== DATA EXTRACTS

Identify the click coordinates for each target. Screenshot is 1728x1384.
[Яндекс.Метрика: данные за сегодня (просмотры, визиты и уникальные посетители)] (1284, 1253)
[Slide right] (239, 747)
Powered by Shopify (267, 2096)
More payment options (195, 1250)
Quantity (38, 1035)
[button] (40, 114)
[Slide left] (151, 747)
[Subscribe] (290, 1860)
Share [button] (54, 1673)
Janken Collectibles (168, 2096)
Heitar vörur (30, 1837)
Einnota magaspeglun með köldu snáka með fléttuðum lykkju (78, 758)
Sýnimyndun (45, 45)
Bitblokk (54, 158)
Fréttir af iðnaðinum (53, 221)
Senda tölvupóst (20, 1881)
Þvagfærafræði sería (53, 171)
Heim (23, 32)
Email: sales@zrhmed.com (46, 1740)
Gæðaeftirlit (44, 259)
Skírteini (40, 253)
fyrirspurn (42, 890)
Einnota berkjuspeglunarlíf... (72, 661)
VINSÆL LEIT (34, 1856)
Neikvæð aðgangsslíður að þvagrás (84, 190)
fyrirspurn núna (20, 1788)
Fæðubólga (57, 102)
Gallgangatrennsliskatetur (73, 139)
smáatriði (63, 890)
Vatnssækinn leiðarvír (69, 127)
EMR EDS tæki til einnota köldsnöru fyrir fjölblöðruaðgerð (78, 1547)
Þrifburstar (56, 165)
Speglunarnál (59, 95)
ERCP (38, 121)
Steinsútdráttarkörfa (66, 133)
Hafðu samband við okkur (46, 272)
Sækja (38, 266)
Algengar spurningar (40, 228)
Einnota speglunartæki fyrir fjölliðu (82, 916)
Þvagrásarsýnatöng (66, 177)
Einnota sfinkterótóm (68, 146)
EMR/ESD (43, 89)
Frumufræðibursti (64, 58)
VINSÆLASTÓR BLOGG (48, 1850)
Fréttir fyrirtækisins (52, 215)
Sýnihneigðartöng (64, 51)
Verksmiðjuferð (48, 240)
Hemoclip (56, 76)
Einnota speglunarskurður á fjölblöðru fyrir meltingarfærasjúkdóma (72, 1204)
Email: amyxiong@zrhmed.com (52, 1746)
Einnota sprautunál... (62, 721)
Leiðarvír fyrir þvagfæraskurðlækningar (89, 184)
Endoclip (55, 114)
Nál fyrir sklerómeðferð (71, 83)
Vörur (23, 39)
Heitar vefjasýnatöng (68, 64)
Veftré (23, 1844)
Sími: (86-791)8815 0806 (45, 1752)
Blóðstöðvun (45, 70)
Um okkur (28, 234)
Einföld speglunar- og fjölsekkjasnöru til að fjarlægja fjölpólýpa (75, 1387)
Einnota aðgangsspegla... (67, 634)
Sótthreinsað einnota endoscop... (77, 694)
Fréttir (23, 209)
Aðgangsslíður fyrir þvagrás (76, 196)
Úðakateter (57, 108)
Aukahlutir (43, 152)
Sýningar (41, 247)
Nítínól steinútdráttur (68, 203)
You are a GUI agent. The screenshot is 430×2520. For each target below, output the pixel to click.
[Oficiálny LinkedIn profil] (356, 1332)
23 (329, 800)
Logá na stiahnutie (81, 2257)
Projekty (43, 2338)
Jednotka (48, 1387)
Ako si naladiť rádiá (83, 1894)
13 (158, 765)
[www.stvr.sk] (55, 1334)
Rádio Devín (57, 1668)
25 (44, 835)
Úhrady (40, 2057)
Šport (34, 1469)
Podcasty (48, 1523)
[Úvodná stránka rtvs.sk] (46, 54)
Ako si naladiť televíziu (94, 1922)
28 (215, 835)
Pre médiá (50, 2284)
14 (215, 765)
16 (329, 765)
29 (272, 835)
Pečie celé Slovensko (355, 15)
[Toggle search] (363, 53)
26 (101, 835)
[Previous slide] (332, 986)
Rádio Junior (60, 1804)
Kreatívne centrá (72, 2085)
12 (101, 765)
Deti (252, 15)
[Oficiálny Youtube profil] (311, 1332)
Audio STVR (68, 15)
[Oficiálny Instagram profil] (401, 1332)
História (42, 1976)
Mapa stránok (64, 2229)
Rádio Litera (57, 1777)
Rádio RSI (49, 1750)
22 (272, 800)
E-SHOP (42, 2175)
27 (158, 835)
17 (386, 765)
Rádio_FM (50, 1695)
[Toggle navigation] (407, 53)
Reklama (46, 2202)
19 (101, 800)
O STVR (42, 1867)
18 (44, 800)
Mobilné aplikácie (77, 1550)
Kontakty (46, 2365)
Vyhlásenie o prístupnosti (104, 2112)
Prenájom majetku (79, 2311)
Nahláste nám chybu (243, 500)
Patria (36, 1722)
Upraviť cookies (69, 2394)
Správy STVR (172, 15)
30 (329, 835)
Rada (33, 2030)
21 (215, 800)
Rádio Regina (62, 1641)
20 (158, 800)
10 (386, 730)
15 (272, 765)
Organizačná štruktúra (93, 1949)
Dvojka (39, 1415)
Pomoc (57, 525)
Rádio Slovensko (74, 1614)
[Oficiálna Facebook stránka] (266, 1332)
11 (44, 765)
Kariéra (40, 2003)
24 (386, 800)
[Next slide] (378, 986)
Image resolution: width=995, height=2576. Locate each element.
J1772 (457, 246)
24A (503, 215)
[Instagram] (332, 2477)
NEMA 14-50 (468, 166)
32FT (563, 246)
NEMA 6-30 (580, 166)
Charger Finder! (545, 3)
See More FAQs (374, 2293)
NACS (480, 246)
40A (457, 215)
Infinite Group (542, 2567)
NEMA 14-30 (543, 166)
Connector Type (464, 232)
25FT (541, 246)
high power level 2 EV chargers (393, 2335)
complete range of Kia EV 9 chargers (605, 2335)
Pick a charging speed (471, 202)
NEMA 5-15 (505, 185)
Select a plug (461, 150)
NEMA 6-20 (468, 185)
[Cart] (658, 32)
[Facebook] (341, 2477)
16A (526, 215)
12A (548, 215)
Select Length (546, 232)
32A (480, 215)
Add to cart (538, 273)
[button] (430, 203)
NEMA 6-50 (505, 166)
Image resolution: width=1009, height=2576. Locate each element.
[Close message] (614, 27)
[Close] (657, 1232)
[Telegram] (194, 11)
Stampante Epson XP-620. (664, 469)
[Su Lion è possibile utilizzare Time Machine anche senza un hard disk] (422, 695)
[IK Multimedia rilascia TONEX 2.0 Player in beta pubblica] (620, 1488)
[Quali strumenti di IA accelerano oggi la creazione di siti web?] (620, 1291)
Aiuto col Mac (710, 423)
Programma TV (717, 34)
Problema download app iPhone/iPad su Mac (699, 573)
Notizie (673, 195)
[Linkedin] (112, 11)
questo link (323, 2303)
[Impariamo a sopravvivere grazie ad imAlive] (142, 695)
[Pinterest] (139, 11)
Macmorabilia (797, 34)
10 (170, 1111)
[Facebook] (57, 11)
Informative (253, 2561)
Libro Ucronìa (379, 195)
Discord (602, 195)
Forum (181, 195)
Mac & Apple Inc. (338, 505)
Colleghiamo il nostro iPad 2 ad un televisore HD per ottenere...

====

PROBLEM STATEMENT ▸
Repeat every line of the data word for word until you have repeated the line that contains "Sýnihneigðartöng (64, 51)", which is the last one to include.

ANSWER BELOW ▸
Identify the click coordinates for each target. Screenshot is 1728x1384.
[Яндекс.Метрика: данные за сегодня (просмотры, визиты и уникальные посетители)] (1284, 1253)
[Slide right] (239, 747)
Powered by Shopify (267, 2096)
More payment options (195, 1250)
Quantity (38, 1035)
[button] (40, 114)
[Slide left] (151, 747)
[Subscribe] (290, 1860)
Share [button] (54, 1673)
Janken Collectibles (168, 2096)
Heitar vörur (30, 1837)
Einnota magaspeglun með köldu snáka með fléttuðum lykkju (78, 758)
Sýnimyndun (45, 45)
Bitblokk (54, 158)
Fréttir af iðnaðinum (53, 221)
Senda tölvupóst (20, 1881)
Þvagfærafræði sería (53, 171)
Heim (23, 32)
Email: sales@zrhmed.com (46, 1740)
Gæðaeftirlit (44, 259)
Skírteini (40, 253)
fyrirspurn (42, 890)
Einnota berkjuspeglunarlíf... (72, 661)
VINSÆL LEIT (34, 1856)
Neikvæð aðgangsslíður að þvagrás (84, 190)
fyrirspurn núna (20, 1788)
Fæðubólga (57, 102)
Gallgangatrennsliskatetur (73, 139)
smáatriði (63, 890)
Vatnssækinn leiðarvír (69, 127)
EMR EDS tæki til einnota köldsnöru fyrir fjölblöðruaðgerð (78, 1547)
Þrifburstar (56, 165)
Speglunarnál (59, 95)
ERCP (38, 121)
Steinsútdráttarkörfa (66, 133)
Hafðu samband við okkur (46, 272)
Sækja (38, 266)
Algengar spurningar (40, 228)
Einnota speglunartæki fyrir fjölliðu (82, 916)
Þvagrásarsýnatöng (66, 177)
Einnota sfinkterótóm (68, 146)
EMR/ESD (43, 89)
Frumufræðibursti (64, 58)
VINSÆLASTÓR BLOGG (48, 1850)
Fréttir fyrirtækisins (52, 215)
Sýnihneigðartöng (64, 51)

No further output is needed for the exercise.